Sunday 20 March 2016

JERUZALEM

CONTAINZ ZOME ZPOILERZ

Unthinkable! Can it really be that someone has managed a new wrinkle on the found footage genre several years after it had been thoroughly flogged to death? Israeli production Jeruzalem (despite the large red Z in the title it's nothing to do with World War Z, and isn't even a zombie movie) doesn't solve any of the by now overfamiliar problems of the form - either narrative or technical - but at least it's documenting something slightly more interesting than the usual night-vision idiocy and it does lace proceedings with a few nice gags about the technology.

Shot entirely first-person with Google Glass (which makes the film a one-off, at least for the present, as that product has now been put on hold), Jeruzalem tells of (the barely seen) Sarah and her best friend Rachel, two annoying American tourists who suddenly decide to abandon their (presumably expensive) holiday to Tel Aviv in favour of hanging out in Jerusalem. Of course they don't know that there have been documented instances of the dead coming back to life there; they don't know one of the holiest cities in the world is built on one of the three gates of Hell. So they've having a terrific time partying when suddenly the apocalypse happens. As the city descends into the chaos of a hasty evacuation, impossibly tall demon beasts walk the streets and the dead return as malevolent angels spreading a contagion, our heroines try and get out of the city through the network of ancient tunnels....

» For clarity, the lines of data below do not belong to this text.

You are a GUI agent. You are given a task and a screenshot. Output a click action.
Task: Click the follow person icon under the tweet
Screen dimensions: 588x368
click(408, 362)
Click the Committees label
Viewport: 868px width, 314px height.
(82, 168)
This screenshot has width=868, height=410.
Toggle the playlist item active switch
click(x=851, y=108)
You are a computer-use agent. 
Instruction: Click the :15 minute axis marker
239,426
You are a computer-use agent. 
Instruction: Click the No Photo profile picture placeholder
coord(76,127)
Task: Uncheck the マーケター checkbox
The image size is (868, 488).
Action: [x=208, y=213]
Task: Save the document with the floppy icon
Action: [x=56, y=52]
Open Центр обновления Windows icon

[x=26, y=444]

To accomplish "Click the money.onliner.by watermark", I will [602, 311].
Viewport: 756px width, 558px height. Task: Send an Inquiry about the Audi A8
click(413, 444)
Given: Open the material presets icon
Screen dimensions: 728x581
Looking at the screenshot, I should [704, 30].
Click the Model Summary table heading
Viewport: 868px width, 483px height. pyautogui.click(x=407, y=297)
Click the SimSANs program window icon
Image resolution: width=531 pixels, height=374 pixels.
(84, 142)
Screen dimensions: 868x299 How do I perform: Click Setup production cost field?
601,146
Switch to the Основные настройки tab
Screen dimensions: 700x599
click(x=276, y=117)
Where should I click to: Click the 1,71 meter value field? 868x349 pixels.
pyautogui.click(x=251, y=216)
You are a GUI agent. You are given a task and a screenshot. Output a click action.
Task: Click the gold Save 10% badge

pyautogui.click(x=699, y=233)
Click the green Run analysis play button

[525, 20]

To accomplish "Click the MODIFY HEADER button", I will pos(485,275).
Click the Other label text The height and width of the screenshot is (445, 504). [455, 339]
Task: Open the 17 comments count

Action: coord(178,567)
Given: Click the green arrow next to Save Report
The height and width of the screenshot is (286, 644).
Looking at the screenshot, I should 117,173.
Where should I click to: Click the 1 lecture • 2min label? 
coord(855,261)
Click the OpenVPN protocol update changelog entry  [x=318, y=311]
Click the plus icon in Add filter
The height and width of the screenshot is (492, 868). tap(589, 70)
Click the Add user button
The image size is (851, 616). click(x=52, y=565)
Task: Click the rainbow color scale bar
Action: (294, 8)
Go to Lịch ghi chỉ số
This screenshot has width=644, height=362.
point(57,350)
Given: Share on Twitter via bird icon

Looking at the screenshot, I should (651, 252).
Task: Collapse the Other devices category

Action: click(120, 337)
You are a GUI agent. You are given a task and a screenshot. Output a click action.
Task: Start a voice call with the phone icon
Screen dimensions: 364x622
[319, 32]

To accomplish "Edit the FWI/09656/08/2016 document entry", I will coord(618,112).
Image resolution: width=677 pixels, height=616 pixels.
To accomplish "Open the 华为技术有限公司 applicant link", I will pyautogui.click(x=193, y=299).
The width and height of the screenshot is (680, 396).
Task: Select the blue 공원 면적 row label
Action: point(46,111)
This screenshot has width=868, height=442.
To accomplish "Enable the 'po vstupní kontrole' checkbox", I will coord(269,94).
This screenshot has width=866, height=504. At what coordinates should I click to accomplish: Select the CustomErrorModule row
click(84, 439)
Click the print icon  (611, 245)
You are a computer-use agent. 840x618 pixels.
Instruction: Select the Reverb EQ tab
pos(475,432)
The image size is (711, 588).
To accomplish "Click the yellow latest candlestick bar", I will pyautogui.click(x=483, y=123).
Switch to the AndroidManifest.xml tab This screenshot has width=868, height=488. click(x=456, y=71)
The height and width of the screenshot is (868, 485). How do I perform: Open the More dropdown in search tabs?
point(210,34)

It all ends, as these things inevitably do, with a lot of running around in the dark and screaming while the impressive-looking monsters aren't seen in more than shaky glimpses, and Sarah does the usual illogical thing of refusing to believe that one of her comrades is transforming into a demon in front of her. Still, the film does manage some nice moments through the Google Glass technology: music tracks, maps and Skype conversations open up on screen (bringing to mind Unfriended), while facial recognition software that opens up Facebook profiles is a neat way of introducing characters.

But you are yet again left with the feeling that this could have been a decent little religion-based horror movie if they'd made it as a proper film. I know it's more difficult and more expensive, but it's worth it. Yet again the project is sunk by the format: it restricts the film-makers to a single viewpoint and it allows for no injection of visual style. Moreover, it (yet again) makes no narrative sense within the context of events on screen: how has all the footage been obtained, who has edited it together, and why on Earth would they spend half the running time documenting the holiday antics of Sarah and Rachel when there's a full-on biblical Day Of Judgement going on down the street? Overall it's a slight improvement on the usual found routine, but not enough.